42_Cluster_Configuration - quantum/esos GitHub Wiki

High Availability (HA) / Clustering via the Pacemaker + Corosync Stack

A full featured cluster stack is included with ESOS. The stack consists of Pacemaker, Corosync, and crmsh. The resource-agents and fence-agents packages are also included along with other supporting tools/utilities (eg, Python, ipmitool, etc.).

The setup and configuration of the cluster stack is well beyond the scope of this ESOS documentation, however, there is tons of information out there on Pacemaker/Corosync.
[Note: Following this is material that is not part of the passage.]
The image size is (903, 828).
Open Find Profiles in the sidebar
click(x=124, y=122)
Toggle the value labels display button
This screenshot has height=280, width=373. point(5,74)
We suggest starting with the following guides for configuration (obviously, all of the cluster components are already installed in ESOS):

Clusters from Scratch
Pacemaker Explained

The Pacemaker and Corosync rc scripts (rc.pacemaker & rc.corosync) are both disabled by default in ESOS. To enable them, edit the '/etc/rc.conf' file and set 'rc.corosync_enable' and 'rc.pacemaker_enable' to "YES". You'll then need to start both services:

/etc/rc.d/rc.corosync start
/etc/rc.d/rc.pacemaker start

A SCST resource agent ('ocf:esos:scst') is included with ESOS. It can be configured either as a normal resource (start/stop) or a multi-state resource (master/slave); the MS resource mode relies on the implicit Asymmetric Logical Unit Assignment (ALUA) functionality in SCST, so this must also be configured when using 'ocf:esos:scst' as master/slave.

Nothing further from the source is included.